» AIM
Rewrite the data from the line that has "This screenshot has height=784, width=1543." through the line that has "should pyautogui.click(x=842, y=932).", replacing "search box" with "search field" and leaving everything else unchanged.

» Word and element pointing data
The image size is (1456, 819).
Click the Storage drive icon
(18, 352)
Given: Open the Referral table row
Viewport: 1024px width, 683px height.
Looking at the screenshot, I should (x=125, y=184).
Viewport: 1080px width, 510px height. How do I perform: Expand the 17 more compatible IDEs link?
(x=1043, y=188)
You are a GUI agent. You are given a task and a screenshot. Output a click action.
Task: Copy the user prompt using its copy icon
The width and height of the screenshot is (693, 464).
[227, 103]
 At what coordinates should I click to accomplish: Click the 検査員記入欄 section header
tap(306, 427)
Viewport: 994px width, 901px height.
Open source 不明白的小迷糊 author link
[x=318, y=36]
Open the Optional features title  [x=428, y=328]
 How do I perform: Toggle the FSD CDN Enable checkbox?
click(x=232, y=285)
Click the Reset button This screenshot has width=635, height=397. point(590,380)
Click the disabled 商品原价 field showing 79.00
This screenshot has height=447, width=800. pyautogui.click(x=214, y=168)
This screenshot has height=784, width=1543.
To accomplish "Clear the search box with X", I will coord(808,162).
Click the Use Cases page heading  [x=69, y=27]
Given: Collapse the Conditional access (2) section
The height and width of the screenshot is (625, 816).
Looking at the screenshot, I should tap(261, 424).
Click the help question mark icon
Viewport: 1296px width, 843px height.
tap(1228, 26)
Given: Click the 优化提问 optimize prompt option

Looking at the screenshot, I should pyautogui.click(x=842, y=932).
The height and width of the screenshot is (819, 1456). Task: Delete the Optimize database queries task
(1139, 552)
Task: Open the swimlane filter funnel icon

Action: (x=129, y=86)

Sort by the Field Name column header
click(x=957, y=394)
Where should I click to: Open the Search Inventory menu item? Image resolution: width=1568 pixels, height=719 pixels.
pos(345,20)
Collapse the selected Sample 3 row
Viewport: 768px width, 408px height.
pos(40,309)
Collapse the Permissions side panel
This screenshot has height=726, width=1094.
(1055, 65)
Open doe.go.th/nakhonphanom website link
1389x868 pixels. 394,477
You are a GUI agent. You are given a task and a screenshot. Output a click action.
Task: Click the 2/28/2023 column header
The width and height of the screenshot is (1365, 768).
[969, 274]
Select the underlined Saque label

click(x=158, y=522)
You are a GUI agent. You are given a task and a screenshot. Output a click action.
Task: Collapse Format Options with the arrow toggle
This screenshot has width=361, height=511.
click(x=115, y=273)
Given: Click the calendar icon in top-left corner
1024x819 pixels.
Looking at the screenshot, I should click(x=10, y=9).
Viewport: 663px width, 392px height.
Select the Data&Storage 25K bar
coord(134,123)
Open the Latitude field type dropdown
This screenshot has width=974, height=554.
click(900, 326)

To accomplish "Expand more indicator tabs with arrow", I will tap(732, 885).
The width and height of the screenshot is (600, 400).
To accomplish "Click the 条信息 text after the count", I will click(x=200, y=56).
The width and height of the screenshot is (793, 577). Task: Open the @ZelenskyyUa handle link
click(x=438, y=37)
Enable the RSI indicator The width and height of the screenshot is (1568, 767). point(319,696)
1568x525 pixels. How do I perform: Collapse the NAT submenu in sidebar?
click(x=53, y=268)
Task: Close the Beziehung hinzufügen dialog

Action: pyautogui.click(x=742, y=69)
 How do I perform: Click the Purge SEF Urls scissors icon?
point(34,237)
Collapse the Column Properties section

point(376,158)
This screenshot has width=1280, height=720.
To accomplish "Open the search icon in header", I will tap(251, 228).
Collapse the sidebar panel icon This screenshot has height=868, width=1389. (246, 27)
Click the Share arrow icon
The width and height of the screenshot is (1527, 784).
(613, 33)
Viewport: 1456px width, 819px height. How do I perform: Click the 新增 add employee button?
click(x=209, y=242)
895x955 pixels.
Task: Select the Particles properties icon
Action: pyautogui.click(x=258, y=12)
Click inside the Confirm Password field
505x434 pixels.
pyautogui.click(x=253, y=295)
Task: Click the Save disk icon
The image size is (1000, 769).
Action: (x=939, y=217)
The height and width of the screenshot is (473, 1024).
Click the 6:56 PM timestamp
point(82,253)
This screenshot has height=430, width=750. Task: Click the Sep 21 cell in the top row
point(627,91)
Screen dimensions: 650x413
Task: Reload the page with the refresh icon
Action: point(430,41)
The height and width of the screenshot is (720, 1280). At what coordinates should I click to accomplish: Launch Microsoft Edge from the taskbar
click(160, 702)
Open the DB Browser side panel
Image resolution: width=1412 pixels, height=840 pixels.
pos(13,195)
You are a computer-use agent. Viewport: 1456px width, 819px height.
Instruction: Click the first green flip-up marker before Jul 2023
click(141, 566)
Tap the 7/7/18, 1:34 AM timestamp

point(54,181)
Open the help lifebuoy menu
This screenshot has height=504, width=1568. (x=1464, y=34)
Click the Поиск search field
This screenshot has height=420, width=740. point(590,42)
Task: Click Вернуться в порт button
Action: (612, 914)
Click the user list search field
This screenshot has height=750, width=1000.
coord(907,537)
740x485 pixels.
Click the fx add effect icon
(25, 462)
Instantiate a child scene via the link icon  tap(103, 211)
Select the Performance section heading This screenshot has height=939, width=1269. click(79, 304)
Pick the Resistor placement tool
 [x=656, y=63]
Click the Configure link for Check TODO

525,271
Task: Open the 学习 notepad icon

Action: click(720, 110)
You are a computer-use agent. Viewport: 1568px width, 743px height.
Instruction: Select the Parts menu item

» OUTPUT FOR THIS EXERCISE
This screenshot has height=784, width=1543.
To accomplish "Clear the search field with X", I will coord(808,162).
Click the Use Cases page heading  [x=69, y=27]
Given: Collapse the Conditional access (2) section
The height and width of the screenshot is (625, 816).
Looking at the screenshot, I should tap(261, 424).
Click the help question mark icon
Viewport: 1296px width, 843px height.
tap(1228, 26)
Given: Click the 优化提问 optimize prompt option

Looking at the screenshot, I should pyautogui.click(x=842, y=932).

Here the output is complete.